# PROBLEMS AND TASKS
• a. Retype the passage on Asian investment outlooks from "Vanessa Donegan, head" up to and including "amid strong inflows.".
• b. Write what comes next in the passage on Asian investment outlooks, picking up after its final sentence.

═══ SOURCE EXTRACT

Here AsianInvestor summarises five core investment outlooks, with each house highlighting selective opportunities in equities and emerging markets.
Vanessa Donegan, head of Asia (ex-Japan) and global emerging market equities, points to a favourable backdrop for Asian equity markets, with economic growth across the region expected to pick up in 2013.
With monetary policy expected to remain accommodative and real interest rates to remain low or negative, that should support stocks markets particularly in Hong Kong, she says, where the HKMA is struggling to cope with upward pressure on the HK dollar peg amid strong inflows.
Threadneedle is ahead of consensus in terms of 2013 GDP growth forecasts for India (6.6%), South Korea (3.5%) and Taiwan (3.5%). In India it notes hopes that the softening inflation trajectory will continue and provide scope for a cut in interest rates in the first quarter this year.

══════
═══ INFORMATION SHOWN

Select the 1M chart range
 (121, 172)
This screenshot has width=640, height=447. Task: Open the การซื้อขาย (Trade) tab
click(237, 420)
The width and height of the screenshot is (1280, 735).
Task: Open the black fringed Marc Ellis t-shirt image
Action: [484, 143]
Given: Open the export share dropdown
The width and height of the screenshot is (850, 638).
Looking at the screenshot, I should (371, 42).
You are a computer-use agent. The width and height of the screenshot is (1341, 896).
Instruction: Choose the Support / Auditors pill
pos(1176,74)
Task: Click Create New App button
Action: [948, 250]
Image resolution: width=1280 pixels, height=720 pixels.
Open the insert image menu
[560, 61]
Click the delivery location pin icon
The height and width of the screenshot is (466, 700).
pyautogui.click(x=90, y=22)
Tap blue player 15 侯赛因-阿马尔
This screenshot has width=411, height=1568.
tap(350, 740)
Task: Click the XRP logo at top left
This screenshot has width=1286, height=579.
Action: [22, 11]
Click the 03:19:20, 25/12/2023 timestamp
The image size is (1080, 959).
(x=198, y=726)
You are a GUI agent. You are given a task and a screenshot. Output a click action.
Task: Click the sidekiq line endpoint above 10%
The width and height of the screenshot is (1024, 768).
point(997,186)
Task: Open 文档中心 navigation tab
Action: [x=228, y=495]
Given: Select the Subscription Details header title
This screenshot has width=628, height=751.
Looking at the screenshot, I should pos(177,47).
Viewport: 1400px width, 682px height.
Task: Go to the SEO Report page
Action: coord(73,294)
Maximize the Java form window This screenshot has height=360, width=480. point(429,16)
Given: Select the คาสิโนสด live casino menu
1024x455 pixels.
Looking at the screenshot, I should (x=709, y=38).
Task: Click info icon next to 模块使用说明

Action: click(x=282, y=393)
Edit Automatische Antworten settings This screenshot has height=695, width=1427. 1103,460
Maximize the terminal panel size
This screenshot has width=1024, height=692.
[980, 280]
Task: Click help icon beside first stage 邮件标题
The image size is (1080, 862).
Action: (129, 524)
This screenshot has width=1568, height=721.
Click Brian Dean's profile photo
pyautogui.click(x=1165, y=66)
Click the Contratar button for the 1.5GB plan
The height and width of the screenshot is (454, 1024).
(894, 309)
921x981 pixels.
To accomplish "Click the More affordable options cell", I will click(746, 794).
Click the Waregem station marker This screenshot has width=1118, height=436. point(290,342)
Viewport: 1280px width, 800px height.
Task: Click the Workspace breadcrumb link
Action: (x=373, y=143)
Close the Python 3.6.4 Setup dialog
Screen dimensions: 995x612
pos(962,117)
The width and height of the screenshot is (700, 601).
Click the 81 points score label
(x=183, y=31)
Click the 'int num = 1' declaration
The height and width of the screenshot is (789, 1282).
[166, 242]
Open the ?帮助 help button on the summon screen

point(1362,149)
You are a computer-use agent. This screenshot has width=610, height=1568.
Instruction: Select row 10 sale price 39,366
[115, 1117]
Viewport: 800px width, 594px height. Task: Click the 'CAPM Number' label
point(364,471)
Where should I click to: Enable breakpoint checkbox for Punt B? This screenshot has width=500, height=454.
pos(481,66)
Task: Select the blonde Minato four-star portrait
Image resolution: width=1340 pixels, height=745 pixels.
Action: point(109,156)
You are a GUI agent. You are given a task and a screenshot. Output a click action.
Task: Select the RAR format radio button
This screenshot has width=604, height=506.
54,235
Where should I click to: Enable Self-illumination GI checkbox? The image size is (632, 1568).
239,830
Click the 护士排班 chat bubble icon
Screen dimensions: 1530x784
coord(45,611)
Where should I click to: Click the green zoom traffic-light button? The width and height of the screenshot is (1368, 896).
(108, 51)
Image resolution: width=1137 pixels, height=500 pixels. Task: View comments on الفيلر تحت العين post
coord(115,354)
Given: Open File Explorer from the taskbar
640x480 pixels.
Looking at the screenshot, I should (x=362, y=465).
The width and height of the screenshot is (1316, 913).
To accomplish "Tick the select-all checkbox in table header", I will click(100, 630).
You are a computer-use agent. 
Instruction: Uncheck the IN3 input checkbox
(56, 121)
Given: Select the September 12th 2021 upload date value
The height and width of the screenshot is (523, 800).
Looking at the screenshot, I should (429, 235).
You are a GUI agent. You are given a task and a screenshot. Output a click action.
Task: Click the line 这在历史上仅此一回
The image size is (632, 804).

══════

# RESPONSES FOR EACH TASK
• a.
Vanessa Donegan, head of Asia (ex-Japan) and global emerging market equities, points to a favourable backdrop for Asian equity markets, with economic growth across the region expected to pick up in 2013.
With monetary policy expected to remain accommodative and real interest rates to remain low or negative, that should support stocks markets particularly in Hong Kong, she says, where the HKMA is struggling to cope with upward pressure on the HK dollar peg amid strong inflows.

• b.
The fund house suggests that the implementation of recently announced macroeconomic policy reforms in India should help to kick-start the corporate capital expenditure cycle.
But Threadneedle is 300 basis points below consensus on China GDP growth at 7.8%, with Donegan pointing to the fine balancing act that the country’s political leaders are now facing. They need to find a meeting point between economic growth and rebalancing the economy – meaning they are unlikely to deliver a meaningful fiscal stimulus in 2013.
The Asean economies of Thailand, Indonesia and the Philippines will likely see relatively strong growth in investment and consumption. Threadneedle forecasts a modest increase in Asian inflation (except India) in 2013, reflecting pressure from food prices and credit and wage growth in Asean.
Donegan argues that “bond proxy” stocks and areas such as consumer staples that have delivered consistent growth appear stretched, although where these stocks are backed by a sustainable dividend yield there will be investor interest.
As confidence in economic growth grows, she notes, the potential for a shift to stocks that stand to benefit could lead to a re-rating of quality cyclical companies in areas such as consumer discretionary and industrial sectors.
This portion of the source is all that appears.